What this task involves: Whatever the records below say, write them all out exactly.

Saved entries:
--------------------------------

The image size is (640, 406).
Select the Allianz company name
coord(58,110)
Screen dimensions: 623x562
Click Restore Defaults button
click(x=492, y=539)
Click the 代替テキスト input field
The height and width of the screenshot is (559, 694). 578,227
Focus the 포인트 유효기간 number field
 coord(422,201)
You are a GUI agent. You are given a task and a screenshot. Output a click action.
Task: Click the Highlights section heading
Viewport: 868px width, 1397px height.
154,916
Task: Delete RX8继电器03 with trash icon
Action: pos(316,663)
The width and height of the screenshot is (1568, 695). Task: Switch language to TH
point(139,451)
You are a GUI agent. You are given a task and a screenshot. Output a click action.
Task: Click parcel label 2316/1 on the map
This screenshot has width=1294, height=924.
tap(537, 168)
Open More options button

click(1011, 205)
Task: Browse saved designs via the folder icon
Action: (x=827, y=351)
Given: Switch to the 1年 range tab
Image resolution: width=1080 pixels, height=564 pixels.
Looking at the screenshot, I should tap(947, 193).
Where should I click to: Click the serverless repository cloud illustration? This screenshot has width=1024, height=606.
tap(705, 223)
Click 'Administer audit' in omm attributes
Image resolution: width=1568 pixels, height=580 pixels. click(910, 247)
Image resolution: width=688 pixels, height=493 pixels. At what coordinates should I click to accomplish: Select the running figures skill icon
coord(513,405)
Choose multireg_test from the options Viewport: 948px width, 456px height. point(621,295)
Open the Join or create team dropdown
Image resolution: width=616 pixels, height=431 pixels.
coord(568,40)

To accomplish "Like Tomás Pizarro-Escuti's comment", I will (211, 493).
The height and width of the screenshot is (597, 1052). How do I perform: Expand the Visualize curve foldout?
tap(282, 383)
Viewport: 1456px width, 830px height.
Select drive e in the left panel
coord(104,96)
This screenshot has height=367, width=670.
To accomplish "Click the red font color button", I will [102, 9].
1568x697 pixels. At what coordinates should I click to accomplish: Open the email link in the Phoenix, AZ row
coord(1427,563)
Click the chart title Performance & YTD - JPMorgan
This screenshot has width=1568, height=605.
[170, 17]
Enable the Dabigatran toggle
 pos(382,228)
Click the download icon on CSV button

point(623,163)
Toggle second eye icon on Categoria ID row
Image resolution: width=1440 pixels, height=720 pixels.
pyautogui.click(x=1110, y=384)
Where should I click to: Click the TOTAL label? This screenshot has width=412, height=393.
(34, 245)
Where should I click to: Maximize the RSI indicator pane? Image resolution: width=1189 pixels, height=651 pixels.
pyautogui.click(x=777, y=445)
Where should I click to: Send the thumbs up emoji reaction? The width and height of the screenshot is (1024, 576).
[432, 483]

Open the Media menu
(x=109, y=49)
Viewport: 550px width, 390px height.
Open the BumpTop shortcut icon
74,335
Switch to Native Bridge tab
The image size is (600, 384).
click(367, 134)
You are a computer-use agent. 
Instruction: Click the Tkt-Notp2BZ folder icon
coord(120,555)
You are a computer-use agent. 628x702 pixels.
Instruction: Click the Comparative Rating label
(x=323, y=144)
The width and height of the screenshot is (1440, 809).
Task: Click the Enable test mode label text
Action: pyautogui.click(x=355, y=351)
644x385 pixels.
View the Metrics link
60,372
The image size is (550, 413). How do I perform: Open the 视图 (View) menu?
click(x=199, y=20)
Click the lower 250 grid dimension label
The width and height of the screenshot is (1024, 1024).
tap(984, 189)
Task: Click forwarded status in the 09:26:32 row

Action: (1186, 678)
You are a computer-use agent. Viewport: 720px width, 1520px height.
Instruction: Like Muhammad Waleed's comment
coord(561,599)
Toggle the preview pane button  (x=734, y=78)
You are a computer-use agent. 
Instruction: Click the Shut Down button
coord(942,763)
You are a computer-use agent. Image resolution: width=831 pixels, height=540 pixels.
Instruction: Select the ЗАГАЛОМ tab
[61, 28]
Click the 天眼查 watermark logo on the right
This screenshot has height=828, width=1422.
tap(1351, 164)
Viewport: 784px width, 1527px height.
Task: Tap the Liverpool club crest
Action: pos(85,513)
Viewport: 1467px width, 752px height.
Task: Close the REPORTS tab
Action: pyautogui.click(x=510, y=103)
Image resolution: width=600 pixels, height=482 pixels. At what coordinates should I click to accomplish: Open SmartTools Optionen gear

--------------------------------

Answer space:
The image size is (640, 406).
Select the Allianz company name
coord(58,110)
Screen dimensions: 623x562
Click Restore Defaults button
click(x=492, y=539)
Click the 代替テキスト input field
The height and width of the screenshot is (559, 694). 578,227
Focus the 포인트 유효기간 number field
 coord(422,201)
You are a GUI agent. You are given a task and a screenshot. Output a click action.
Task: Click the Highlights section heading
Viewport: 868px width, 1397px height.
154,916
Task: Delete RX8继电器03 with trash icon
Action: pos(316,663)
The width and height of the screenshot is (1568, 695). Task: Switch language to TH
point(139,451)
You are a GUI agent. You are given a task and a screenshot. Output a click action.
Task: Click parcel label 2316/1 on the map
This screenshot has width=1294, height=924.
tap(537, 168)
Open More options button

click(1011, 205)
Task: Browse saved designs via the folder icon
Action: (x=827, y=351)
Given: Switch to the 1年 range tab
Image resolution: width=1080 pixels, height=564 pixels.
Looking at the screenshot, I should tap(947, 193).
Where should I click to: Click the serverless repository cloud illustration? This screenshot has width=1024, height=606.
tap(705, 223)
Click 'Administer audit' in omm attributes
Image resolution: width=1568 pixels, height=580 pixels. click(910, 247)
Image resolution: width=688 pixels, height=493 pixels. At what coordinates should I click to accomplish: Select the running figures skill icon
coord(513,405)
Choose multireg_test from the options Viewport: 948px width, 456px height. point(621,295)
Open the Join or create team dropdown
Image resolution: width=616 pixels, height=431 pixels.
coord(568,40)

To accomplish "Like Tomás Pizarro-Escuti's comment", I will (211, 493).
The height and width of the screenshot is (597, 1052). How do I perform: Expand the Visualize curve foldout?
tap(282, 383)
Viewport: 1456px width, 830px height.
Select drive e in the left panel
coord(104,96)
This screenshot has height=367, width=670.
To accomplish "Click the red font color button", I will [102, 9].
1568x697 pixels. At what coordinates should I click to accomplish: Open the email link in the Phoenix, AZ row
coord(1427,563)
Click the chart title Performance & YTD - JPMorgan
This screenshot has width=1568, height=605.
[170, 17]
Enable the Dabigatran toggle
 pos(382,228)
Click the download icon on CSV button

point(623,163)
Toggle second eye icon on Categoria ID row
Image resolution: width=1440 pixels, height=720 pixels.
pyautogui.click(x=1110, y=384)
Where should I click to: Click the TOTAL label? This screenshot has width=412, height=393.
(34, 245)
Where should I click to: Maximize the RSI indicator pane? Image resolution: width=1189 pixels, height=651 pixels.
pyautogui.click(x=777, y=445)
Where should I click to: Send the thumbs up emoji reaction? The width and height of the screenshot is (1024, 576).
[432, 483]

Open the Media menu
(x=109, y=49)
Viewport: 550px width, 390px height.
Open the BumpTop shortcut icon
74,335
Switch to Native Bridge tab
The image size is (600, 384).
click(367, 134)
You are a computer-use agent. 
Instruction: Click the Tkt-Notp2BZ folder icon
coord(120,555)
You are a computer-use agent. 628x702 pixels.
Instruction: Click the Comparative Rating label
(x=323, y=144)
The width and height of the screenshot is (1440, 809).
Task: Click the Enable test mode label text
Action: pyautogui.click(x=355, y=351)
644x385 pixels.
View the Metrics link
60,372
The image size is (550, 413). How do I perform: Open the 视图 (View) menu?
click(x=199, y=20)
Click the lower 250 grid dimension label
The width and height of the screenshot is (1024, 1024).
tap(984, 189)
Task: Click forwarded status in the 09:26:32 row

Action: (1186, 678)
You are a computer-use agent. Viewport: 720px width, 1520px height.
Instruction: Like Muhammad Waleed's comment
coord(561,599)
Toggle the preview pane button  (x=734, y=78)
You are a computer-use agent. 
Instruction: Click the Shut Down button
coord(942,763)
You are a computer-use agent. Image resolution: width=831 pixels, height=540 pixels.
Instruction: Select the ЗАГАЛОМ tab
[61, 28]
Click the 天眼查 watermark logo on the right
This screenshot has height=828, width=1422.
tap(1351, 164)
Viewport: 784px width, 1527px height.
Task: Tap the Liverpool club crest
Action: pos(85,513)
Viewport: 1467px width, 752px height.
Task: Close the REPORTS tab
Action: pyautogui.click(x=510, y=103)
Image resolution: width=600 pixels, height=482 pixels. At what coordinates should I click to accomplish: Open SmartTools Optionen gear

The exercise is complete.